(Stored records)
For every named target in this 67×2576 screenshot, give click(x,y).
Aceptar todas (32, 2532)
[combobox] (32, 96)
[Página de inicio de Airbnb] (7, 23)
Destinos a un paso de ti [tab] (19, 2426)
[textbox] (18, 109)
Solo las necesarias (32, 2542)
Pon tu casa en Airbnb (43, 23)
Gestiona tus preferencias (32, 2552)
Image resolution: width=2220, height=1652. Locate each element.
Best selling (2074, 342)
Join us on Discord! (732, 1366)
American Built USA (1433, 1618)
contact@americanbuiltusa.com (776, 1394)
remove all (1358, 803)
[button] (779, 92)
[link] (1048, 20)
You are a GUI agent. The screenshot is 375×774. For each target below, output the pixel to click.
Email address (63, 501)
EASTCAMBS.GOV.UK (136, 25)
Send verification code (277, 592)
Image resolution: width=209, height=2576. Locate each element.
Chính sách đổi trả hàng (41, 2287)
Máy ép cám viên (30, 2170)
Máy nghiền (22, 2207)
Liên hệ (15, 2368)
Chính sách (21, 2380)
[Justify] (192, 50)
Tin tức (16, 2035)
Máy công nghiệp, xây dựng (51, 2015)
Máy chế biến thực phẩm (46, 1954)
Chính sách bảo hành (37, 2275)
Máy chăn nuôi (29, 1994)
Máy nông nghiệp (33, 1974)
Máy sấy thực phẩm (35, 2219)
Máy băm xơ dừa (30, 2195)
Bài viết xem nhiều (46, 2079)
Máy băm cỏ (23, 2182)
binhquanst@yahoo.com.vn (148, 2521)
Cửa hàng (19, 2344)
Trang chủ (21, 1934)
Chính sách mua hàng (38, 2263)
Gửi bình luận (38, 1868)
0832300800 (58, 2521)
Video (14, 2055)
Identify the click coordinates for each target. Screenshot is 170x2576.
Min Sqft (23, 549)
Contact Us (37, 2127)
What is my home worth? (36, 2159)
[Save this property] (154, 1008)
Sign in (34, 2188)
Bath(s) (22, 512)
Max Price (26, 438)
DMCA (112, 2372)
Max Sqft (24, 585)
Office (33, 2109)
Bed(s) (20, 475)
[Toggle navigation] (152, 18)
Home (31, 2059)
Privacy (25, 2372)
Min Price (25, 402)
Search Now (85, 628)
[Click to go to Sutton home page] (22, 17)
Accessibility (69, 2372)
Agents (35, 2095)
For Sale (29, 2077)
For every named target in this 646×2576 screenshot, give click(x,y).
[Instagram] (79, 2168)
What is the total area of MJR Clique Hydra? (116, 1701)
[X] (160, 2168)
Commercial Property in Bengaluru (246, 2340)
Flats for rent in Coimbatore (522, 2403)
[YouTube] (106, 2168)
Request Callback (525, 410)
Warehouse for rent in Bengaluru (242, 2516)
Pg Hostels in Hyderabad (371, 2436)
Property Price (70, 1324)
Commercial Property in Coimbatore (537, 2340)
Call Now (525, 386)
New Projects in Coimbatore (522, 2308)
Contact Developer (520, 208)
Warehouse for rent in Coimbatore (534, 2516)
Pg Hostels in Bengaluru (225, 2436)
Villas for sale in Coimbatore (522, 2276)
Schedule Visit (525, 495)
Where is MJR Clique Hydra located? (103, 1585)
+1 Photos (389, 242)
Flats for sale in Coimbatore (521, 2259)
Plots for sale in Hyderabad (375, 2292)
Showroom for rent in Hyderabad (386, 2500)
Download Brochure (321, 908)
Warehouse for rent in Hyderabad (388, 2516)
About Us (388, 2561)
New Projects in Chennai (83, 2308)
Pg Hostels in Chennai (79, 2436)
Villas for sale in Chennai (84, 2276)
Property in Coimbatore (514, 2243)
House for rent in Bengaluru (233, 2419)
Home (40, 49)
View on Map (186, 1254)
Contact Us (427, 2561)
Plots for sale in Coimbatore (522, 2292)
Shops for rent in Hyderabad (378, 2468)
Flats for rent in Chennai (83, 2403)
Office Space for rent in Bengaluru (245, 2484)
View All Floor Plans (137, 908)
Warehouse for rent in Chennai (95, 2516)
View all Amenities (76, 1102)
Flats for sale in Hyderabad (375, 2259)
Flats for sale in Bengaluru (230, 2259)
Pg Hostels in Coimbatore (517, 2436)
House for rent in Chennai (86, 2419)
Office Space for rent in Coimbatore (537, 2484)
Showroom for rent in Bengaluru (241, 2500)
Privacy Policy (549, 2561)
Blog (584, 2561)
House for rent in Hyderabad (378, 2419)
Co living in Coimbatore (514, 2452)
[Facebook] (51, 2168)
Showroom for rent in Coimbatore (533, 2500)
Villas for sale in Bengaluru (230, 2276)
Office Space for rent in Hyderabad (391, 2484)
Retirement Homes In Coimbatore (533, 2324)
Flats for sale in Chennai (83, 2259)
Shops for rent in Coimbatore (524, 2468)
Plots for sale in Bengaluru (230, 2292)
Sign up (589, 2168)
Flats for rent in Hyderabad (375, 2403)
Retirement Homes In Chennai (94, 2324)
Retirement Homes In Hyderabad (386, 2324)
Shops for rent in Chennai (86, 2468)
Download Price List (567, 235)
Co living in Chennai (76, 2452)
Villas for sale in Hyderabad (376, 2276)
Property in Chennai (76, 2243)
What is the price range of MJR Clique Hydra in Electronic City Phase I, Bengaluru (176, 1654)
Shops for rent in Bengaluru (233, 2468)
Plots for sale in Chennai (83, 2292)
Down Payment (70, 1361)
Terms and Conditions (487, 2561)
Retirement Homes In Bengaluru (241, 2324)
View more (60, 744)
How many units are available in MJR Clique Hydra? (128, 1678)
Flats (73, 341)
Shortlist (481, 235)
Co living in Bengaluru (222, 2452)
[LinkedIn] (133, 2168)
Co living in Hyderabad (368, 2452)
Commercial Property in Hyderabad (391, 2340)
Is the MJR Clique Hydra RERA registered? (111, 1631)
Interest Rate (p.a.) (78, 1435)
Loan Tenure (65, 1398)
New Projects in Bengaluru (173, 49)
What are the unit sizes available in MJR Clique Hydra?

*EXERCISE*:
Look above and repeat, character for character, the lines from the first one to the line with "You are a GUI", counting both.

*RESPONSE BOX*:
For every named target in this 67×2576 screenshot, give click(x,y).
Aceptar todas (32, 2532)
[combobox] (32, 96)
[Página de inicio de Airbnb] (7, 23)
Destinos a un paso de ti [tab] (19, 2426)
[textbox] (18, 109)
Solo las necesarias (32, 2542)
Pon tu casa en Airbnb (43, 23)
Gestiona tus preferencias (32, 2552)
Image resolution: width=2220, height=1652. Locate each element.
Best selling (2074, 342)
Join us on Discord! (732, 1366)
American Built USA (1433, 1618)
contact@americanbuiltusa.com (776, 1394)
remove all (1358, 803)
[button] (779, 92)
[link] (1048, 20)
You are a GUI agent. The screenshot is 375×774. For each target below, output the pixel to click.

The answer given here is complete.